I say “map” because the sites depicted in “Boys Go to Jupiter,” the first feature from the artist Julian Glander, purposefully suggest the playable environment of a retro video game, or else a Richard Scarry town on acid. Each setting — a drained pool, a novelty hot-dog stand, a grubby motel room, to name a few — is formally discrete and aggressively computer generated, rendered in rubbery graphics and a spectacularly lurid neon palette.
Peopling the scenes are characters voiced by a cadre of comedic talent (Julio Torres, Eva Victor and Janeane Garofalo are among the ensemble) who intone their lines in a lethargic deadpan. Our hero is Billy 5000 (Jack Corbett), a teenage dirtbag obsessed with racking up cash. A food delivery courier, Billy is a recent inductee into the grindset; His guru is a motivational podcast host named Mr. Moolah (Demi Adejuyigbe).

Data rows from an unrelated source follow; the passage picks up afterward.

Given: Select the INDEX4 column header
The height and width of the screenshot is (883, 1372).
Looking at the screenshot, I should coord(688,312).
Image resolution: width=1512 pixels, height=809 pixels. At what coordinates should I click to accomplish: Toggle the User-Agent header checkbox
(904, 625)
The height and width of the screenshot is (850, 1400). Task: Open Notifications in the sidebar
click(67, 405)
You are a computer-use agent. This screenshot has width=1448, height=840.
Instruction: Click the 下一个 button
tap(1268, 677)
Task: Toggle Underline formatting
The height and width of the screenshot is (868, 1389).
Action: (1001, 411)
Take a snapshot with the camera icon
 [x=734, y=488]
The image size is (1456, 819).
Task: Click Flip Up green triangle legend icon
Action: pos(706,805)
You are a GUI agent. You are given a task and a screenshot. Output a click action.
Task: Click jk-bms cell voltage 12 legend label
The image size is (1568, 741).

Billy’s fixation on wealth builds to a big decision and a lesson about the things money can’t buy. But the magic of “Boys Go to Jupiter” lies in its more inventive supporting details: a gravestone on a mini-golf course; a customer who prefers his food prechewed; an alien worm with a falsetto. Here is a movie notably unafraid to manifest the weirdest of the weird, no matter what the Mr. Moolahs of the world have to say.
Boys Go to Jupiter
Not rated. Running time: 1 hour 30 minutes. In theaters.